Sunday, June 6, 2010

ABC, Fox Refuse to Air Lane Bryant Commercial

The irony and hypocrisy are amazing. Fox won't air a Lane Bryant commercial featuring real women, with real breasts, but they'll air inappropriate, sleezy "cartoons" like American Dad and Family Guy. (Both shows I like by the way; particularly American Dad, but they are utterly tasteless.) But showing full figured women with big boobs is tasteless...

ABC, Fox Refuse to Air Lane Bryant Commercial

Apparently, in a startling display of censorship, both Fox and ABC refused to air the advertisement. Lane Bryant’s website-hosted blog, Inside Curve, maintains that the two networks presented unrealistic demands for re-edits and prohibited the ad from running during critical air times, including “Dancing with the Stars” and “American Idol.” According to Inside Curve, Fox only relented after Lane Bryant threatened to cancel the ad buy completely, and compromised by running the advertisement in the last 10 minutes of the show.

The reason is shocking: both networks insisted that the advertisement contained “too much cleavage.”

Allow that to sink in for a minute. A lingerie company for curvy and plus-sized women, which primarily features full-sized bras, is showing too much cleavage. Versus, say, Frederick’s of Hollywood or Victoria’s Secret, well-known for creating edgy cuts of lingerie that are roughly the equivalent of two postage stamps held together by a single string.

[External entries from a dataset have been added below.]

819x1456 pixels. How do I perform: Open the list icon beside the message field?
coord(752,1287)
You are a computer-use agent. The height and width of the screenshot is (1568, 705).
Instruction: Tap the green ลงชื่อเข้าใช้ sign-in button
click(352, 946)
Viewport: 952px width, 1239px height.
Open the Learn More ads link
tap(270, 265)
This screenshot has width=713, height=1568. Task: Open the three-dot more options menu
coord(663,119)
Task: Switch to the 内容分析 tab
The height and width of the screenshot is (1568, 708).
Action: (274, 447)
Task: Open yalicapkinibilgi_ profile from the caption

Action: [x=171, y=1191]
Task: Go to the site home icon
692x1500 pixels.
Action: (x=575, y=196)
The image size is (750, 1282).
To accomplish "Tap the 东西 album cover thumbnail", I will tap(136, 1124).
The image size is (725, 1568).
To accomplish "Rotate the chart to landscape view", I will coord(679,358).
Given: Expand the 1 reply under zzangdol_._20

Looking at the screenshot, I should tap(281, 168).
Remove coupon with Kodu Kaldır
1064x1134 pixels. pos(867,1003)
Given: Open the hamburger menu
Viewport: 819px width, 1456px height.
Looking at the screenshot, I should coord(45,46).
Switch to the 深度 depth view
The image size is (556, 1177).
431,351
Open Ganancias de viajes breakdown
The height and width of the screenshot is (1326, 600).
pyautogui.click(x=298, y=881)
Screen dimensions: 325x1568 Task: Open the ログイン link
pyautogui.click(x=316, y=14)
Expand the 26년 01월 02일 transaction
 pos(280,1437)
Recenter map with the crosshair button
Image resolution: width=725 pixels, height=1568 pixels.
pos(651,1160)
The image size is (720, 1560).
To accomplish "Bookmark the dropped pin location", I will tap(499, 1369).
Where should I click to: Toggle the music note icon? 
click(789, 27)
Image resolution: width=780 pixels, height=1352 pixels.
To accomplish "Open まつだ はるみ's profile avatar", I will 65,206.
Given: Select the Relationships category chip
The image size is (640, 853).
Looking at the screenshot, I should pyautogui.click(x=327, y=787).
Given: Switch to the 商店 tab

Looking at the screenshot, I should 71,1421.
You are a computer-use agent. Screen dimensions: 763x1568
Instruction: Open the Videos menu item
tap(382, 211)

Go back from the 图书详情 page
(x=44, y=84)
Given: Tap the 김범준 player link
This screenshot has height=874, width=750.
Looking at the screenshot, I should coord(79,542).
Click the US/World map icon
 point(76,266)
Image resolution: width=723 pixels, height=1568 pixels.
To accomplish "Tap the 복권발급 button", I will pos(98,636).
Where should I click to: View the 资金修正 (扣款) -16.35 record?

In other words, advertisements featuring large–preferably augmented so as not to be too large–breasts are acceptable; naturally large, full-figured breasts are not. More to the point, naturally large, full-figured breasts are obscene, suggesting that the networks have an awfully thin (and hypocritical) threshold for decency.


The article is very good and insightful, with links to blogs and articles commenting on this. For example, this:
“People who shame women for wearing “too-revealing” clothes like to center their objections on women’s clothing “choices,” but make no mistake—this is not about what we choose. This is about the things we don’t choose—having chests or butts or legs or necks or hair or any other part of our human bodies that others decide to project their particular sexual interests—and their slut-shaming—upon. The man who is horrified at a woman’s “overly exposed” breasts will likely never have to worry about wearing one shirt—one shirt out of a lifetime of shirts—that happens to accidentally set off some random person’s slut meter, because of the way his body just is.”

In my opinion, part of this is sexism because it's about power and self-determination; as Roseanne once said, (paraphrasing) "People don't like it when women take up space."

1 comment:

LesleyinNM said...

Who do they claim to be protecting? Men don't care, most like all and any cleavage they see. Women also like to see real women with real breasts on TV, as opposed to size 2 models with double D boobs. That only leaves children, who aren't going to be permanently damaged by seeing some cleavage. It is totally against real women, not cleavage.